Top of Source extract

HSRC researchers earn two TRB awards for one paper, 2019 Waller Award and Outstanding Paper Award
CHAPEL HILL, N.C. ─ Four UNC Highway Safety Research Center researchers earned two Transportation Research Board honors for one paper, the prestigious 2019 Patricia F. Waller Award and the 2019 Outstanding Paper Award from the Standing Committee on Pedestrians (ANF10). The paper, Midblock Pedestrian Crash Predictions in a Systemic, Risk-Based Pedestrian Safety Process, was written by Engineering Research Associate and lead author Wesley Kumfer and Senior Research Associates Bo Lan, Laura Sandt, and Libby Thomas.
“This award demonstrates the need for better pedestrian risk models and shows the importance of improving our current safety management processes,” said Kumfer. “It’s encouraging that others see pedestrian safety and systemic analyses as important topics in the field.”
“This was a team effort and built on the shoulders of many others before us,” added Thomas.
The goal of this study was to develop a risk-based, systemic analysis approach that allows practitioners to identify risky locations for pedestrians based on a number of roadway, traffic, and spatial contexts, even if no crashes had previously occurred at these locations. To do that, the team built two crash prediction models using data from the City of Seattle and cooperated with practitioners in Seattle’s Department of Transportation to assess the outcomes and usefulness of those models.

Bottom of Source extract

Explore the material:
(A) In the HSRC awards article, which city provided the data for the team's two crash prediction models?
(B) Reproduce the part of the HSRC awards article starting at "The goal of" and ending at "of those models.".
(C) Continue the HSRC awards article beyond its final sentence.
The lines after this point come from a separate source unrelated to the article.

Top of Recorded information

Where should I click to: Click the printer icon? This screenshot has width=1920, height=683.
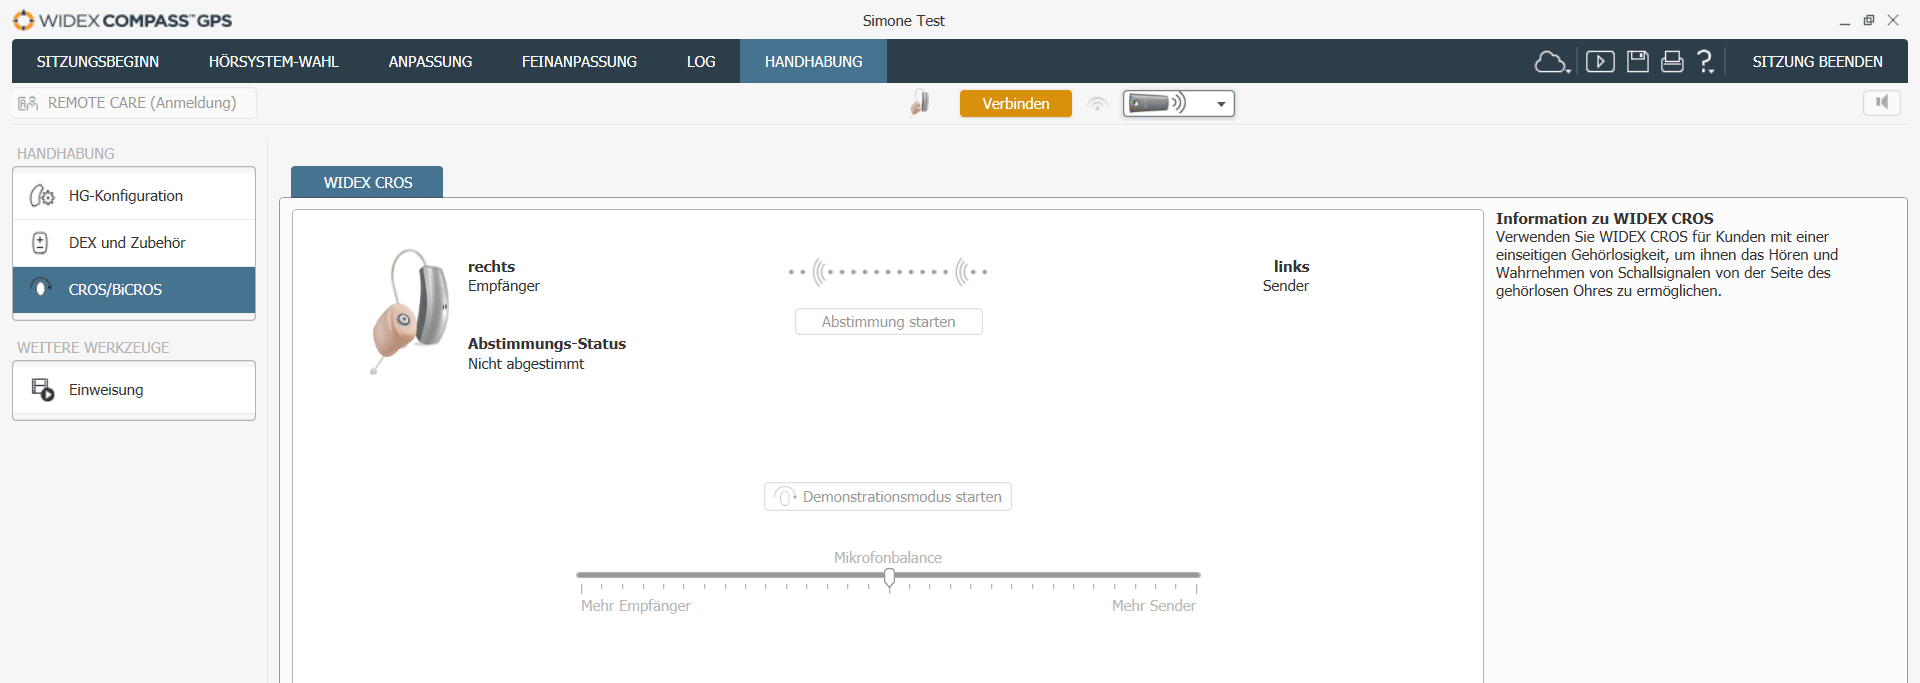[1672, 62]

Bottom of Recorded information

Task results:
(A) The City of Seattle.

(B)
The goal of this study was to develop a risk-based, systemic analysis approach that allows practitioners to identify risky locations for pedestrians based on a number of roadway, traffic, and spatial contexts, even if no crashes had previously occurred at these locations. To do that, the team built two crash prediction models using data from the City of Seattle and cooperated with practitioners in Seattle’s Department of Transportation to assess the outcomes and usefulness of those models.

(C)
Midblock Pedestrian Crash Predictions in a Systemic, Risk-Based Pedestrian Safety Process is an adaptation of the work conducted through TRB’s National Cooperative Highway Research Program 17-73 project and was presented in NCHRP Research Report 893: Systemic Pedestrian Safety Analysis. The awards will be presented at the 2020 TRB Annual Meeting on January 12–16, 2020, in Washington, D.C.
The Patricia F. Waller Award was established by TRB in 2004. Dr. Waller’s career, which included nearly two decades as researcher at the UNC Highway Safety Research Center, combined highway safety, injury prevention, and public health, through the lens of her training and clinical expertise in psychology. Her many interests included driver licensing, aging and driving, heavy truck safety, alcohol and safety, and impaired driving. Her work influenced policy and procedures for licensing young drivers throughout the world.
Long-time HSRC researchers, Sandt and Thomas received the prestigious Waller Award in 2008 as an eleven-member team for the paper Evaluation of the Miami-Dade Pedestrian Safety Demonstration Program, written by Charles V. Zegeer, Scott Vincent Masten, Lauren Marchetti, Laura S. Sandt, Austin Brown, Jane Stutts, Libby J. Thomas, Richard D. Blomberg, David Henderson, Martin M. Levy, and Yingling Fan.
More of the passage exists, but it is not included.